Stücke 2018
Gemessen an den neureichen schlesischen Kohlebauern von 1889 hat sich im mittelständischen Bereich bis heute viel bewegt. Für den Geschäftserfolg muss man im verschärften globalen Konkurrenzumfeld seine hochspezialisierte Nische finden und nach allen Regeln der Marktwirtschaft verteidigen. Von Gerhart Hauptmanns Vor Sonnenaufgang zu Ewald Palmetshofers neuer Überschreibung führt der Weg in den Mittelreichtum einer Unternehmerfamilie irgendwo in einer süddeutschen Agglomeration.

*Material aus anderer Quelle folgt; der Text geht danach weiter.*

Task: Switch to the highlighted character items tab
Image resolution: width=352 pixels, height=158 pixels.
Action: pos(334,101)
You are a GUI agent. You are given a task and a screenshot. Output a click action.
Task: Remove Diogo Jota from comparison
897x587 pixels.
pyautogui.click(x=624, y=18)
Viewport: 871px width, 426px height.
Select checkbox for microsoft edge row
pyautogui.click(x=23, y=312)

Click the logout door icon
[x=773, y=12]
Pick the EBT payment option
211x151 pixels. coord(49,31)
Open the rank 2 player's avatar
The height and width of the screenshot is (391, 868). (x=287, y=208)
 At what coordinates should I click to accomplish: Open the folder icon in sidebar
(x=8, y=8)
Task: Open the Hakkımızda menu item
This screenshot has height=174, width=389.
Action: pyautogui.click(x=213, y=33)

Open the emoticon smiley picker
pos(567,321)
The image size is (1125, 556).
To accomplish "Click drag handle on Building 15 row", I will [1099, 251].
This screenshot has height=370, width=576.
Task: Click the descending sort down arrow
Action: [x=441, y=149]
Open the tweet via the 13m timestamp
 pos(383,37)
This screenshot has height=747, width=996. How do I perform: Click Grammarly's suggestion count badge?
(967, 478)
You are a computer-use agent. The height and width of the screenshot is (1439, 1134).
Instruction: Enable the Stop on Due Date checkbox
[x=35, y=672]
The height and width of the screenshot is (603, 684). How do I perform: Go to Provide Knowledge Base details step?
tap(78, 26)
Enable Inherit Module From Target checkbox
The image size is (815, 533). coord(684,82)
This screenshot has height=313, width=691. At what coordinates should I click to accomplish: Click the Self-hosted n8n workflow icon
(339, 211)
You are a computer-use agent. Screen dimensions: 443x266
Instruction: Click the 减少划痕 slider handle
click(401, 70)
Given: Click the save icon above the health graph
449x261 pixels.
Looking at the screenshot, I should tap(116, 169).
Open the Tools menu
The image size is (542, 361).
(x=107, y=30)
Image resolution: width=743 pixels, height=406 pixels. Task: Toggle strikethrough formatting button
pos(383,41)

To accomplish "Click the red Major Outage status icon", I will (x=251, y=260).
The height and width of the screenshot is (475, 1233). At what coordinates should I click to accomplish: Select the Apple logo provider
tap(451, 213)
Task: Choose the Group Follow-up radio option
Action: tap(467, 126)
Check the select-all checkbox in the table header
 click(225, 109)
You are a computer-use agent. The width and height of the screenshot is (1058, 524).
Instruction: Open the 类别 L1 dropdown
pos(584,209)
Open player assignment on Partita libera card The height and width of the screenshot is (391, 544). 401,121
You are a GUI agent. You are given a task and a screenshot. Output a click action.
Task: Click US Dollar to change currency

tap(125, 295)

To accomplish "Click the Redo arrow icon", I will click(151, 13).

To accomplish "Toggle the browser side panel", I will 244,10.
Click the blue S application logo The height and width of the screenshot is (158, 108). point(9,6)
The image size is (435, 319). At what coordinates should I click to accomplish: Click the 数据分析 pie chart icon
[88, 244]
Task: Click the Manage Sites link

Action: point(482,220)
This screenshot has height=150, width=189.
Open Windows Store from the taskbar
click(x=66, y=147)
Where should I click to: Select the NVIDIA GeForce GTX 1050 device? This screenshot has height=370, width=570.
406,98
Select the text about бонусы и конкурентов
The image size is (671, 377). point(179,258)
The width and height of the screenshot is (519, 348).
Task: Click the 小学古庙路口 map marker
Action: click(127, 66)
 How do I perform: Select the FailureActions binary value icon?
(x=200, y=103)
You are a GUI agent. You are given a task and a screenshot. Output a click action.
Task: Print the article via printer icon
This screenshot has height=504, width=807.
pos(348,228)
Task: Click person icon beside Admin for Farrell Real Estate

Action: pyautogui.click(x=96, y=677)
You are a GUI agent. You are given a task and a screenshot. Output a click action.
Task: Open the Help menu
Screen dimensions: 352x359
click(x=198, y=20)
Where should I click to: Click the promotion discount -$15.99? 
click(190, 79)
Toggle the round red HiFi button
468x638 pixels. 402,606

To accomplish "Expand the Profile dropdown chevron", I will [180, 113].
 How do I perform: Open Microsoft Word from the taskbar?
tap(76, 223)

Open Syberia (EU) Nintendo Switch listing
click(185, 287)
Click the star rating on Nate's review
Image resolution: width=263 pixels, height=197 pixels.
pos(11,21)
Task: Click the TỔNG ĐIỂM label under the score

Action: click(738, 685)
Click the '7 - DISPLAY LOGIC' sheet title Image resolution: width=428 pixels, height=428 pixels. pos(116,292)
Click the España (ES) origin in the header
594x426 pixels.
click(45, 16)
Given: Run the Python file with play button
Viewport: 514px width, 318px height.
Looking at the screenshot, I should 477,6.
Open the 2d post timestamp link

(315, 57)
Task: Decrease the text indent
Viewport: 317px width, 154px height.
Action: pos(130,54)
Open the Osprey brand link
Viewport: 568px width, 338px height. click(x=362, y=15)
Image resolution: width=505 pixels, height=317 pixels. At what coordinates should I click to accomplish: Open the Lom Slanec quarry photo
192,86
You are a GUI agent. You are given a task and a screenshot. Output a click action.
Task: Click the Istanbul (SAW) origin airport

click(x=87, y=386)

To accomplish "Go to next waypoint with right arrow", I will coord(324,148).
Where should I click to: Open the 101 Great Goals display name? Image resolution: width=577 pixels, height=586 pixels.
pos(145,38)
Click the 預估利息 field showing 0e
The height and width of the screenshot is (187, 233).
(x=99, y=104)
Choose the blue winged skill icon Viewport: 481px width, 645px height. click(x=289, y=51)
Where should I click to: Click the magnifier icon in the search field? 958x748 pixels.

Was den Besucher und Journalisten Alfred Loth umtreibt, sind die unmerklichen Veränderungen in den letzten zwanzig Jahren: „Wie die Menschen auseinanderdriften“. Die Gräben werden tiefer zwischen jenen wie dem Jungunternehmer Thomas, die aus Elitenkritik und Leistungsträger-Lyrik erfolgreiche populistische Geschichten zimmern, und solchen wie Loth, die noch auf einem Staat bestehen, der Gemeinschaft und soziale Sicherheit garantiert.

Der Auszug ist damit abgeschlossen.